Posted to commits@samza.apache.org by "Shanthoosh Venkataraman (JIRA)" <ji...@apache.org> on 2018/12/07 19:21:00 UTC

[jira] [Created] (SAMZA-2033) Inconsistency in the inmemory offsets managed by the TaskSideInputStorageManager.

Shanthoosh Venkataraman created SAMZA-2033:
----------------------------------------------

             Summary: Inconsistency in the inmemory offsets managed by the TaskSideInputStorageManager.
                 Key: SAMZA-2033
                 URL: https://issues.apache.org/jira/browse/SAMZA-2033
             Project: Samza
          Issue Type: Bug
            Reporter: Shanthoosh Venkataraman


 TaskSideInputStorageManager is used to restore the side-input streams of a samza job. Users can process messages from the side-input stream by plugging in a UDF.

Samza's contract is to provide the UDF with the event from the side-input streams.

TaskSideInputStorageManager maintains the offset of the processed side-input messages inmemory and flushes them to the disk periodically.

TaskSideInputStorageManager uses AsyncRunLoop to fetch messages from the side-input streams and can receive multiple messages for the same side-input stream partition concurrently depending upon the `task.max.concurrency` configuration.

Currently the offset updation logic in TaskSideInputStorageManager just updates the inmemory offsets map with the offset of the last processed message.

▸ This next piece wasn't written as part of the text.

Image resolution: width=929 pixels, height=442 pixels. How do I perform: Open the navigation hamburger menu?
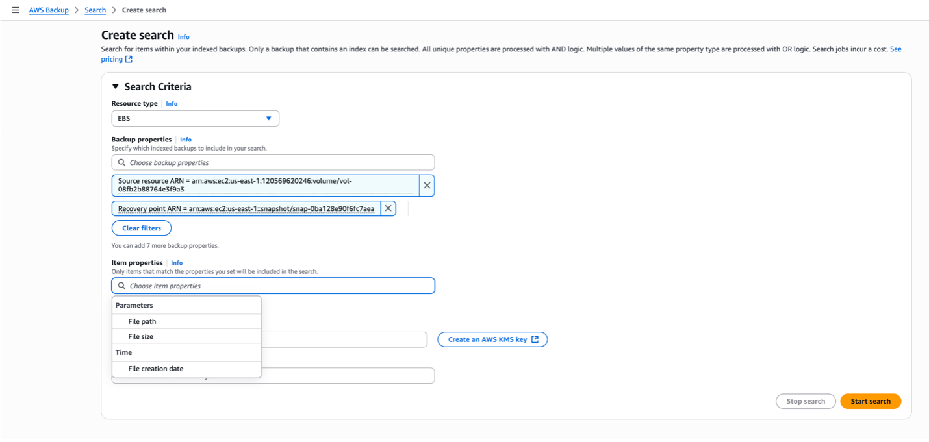16,10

This can cause offset corruption when there's out of order event completion as in the following scenario:

Consider a side-input stream with messages: [0, 1, 2] in partition: 0 and task.max.concurrency is set to 3.

 
{code:java}

Time 0: SideInputStorageManager receives the message 0 and hands it to over to UDF.
Time 1: SideInputStorageManager receives the message 1 and hands it to over to UDF.
Time 2: SideInputStorageManager receives the message 2 and hands it to over to UDF.
Time 3: Processing for message 2 is completed by the UDF and TaskSideInputStorageManager records the last processed offset for partition 0 as 2.
Time 4: Processing for message 1 is completed by the UDF and TaskSideInputStorageManager records the last processed offset for partition 0 as 1.
Time 5: Processing for message 0 is completed by the UDF and TaskSideInputStorageManager records the last processed offset for partition 0 as 0.
Time 6: TaskSideInputStorageManager flushes the incorrect offset map to disk

{code}



--
This message was sent by Atlassian JIRA
(v7.6.3#76005)